→ **WORK ORDER**
Output all entries verbatim. Skip pictures.

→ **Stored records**
══════════════════════════════
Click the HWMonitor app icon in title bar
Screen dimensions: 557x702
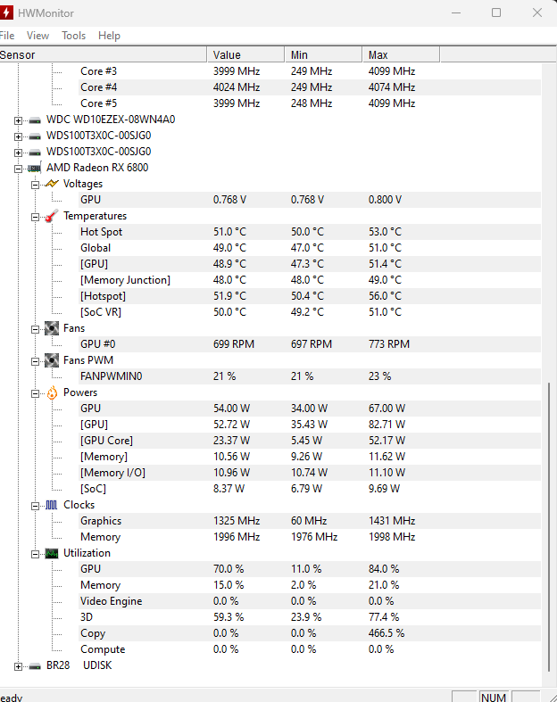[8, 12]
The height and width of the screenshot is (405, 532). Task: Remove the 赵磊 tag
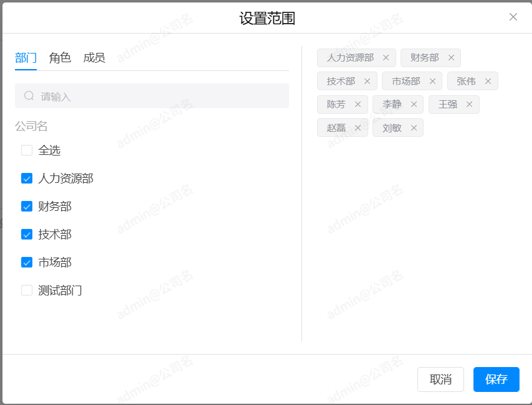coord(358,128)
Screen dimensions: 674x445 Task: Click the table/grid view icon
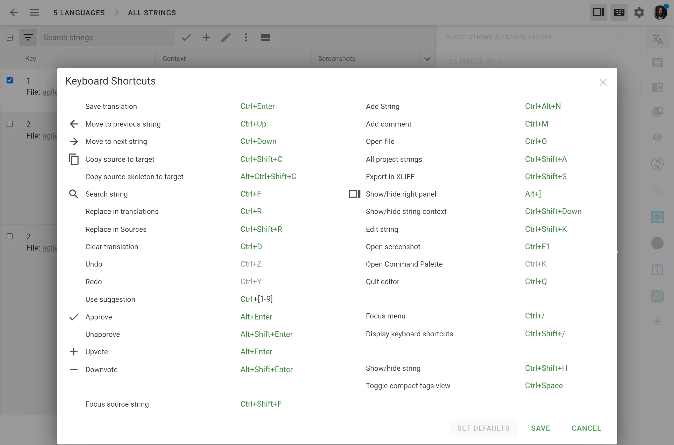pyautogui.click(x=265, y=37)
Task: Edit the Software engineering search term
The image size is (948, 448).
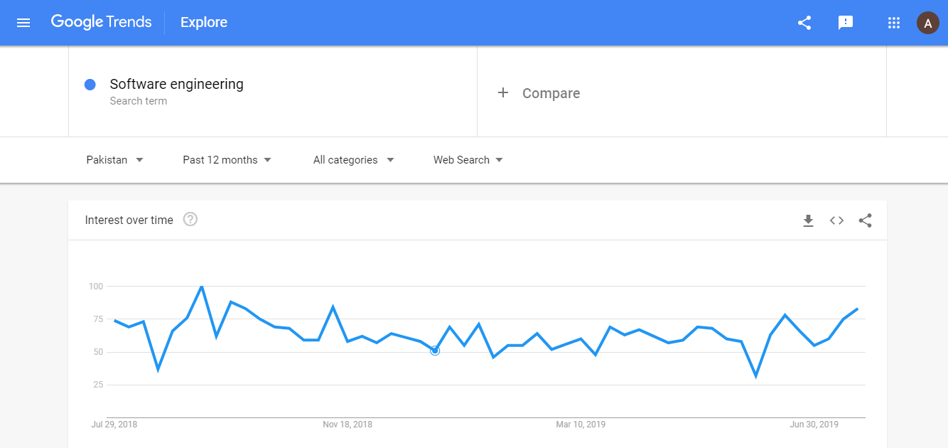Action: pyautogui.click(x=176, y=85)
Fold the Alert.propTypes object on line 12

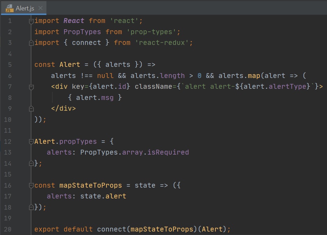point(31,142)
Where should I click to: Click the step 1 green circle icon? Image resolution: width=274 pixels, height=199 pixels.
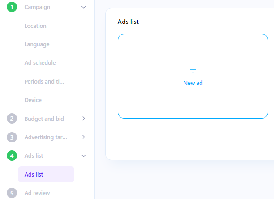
══════════════════════════════
→ **ANSWER BELOW**
Click the HWMonitor app icon in title bar
Screen dimensions: 557x702
[8, 12]
The height and width of the screenshot is (405, 532). Task: Remove the 赵磊 tag
coord(358,128)
Screen dimensions: 674x445 Task: Click the table/grid view icon
pyautogui.click(x=265, y=37)
Task: Edit the Software engineering search term
The image size is (948, 448).
Action: pyautogui.click(x=176, y=85)
Fold the Alert.propTypes object on line 12

point(31,142)
Where should I click to: Click the step 1 green circle icon? Image resolution: width=274 pixels, height=199 pixels.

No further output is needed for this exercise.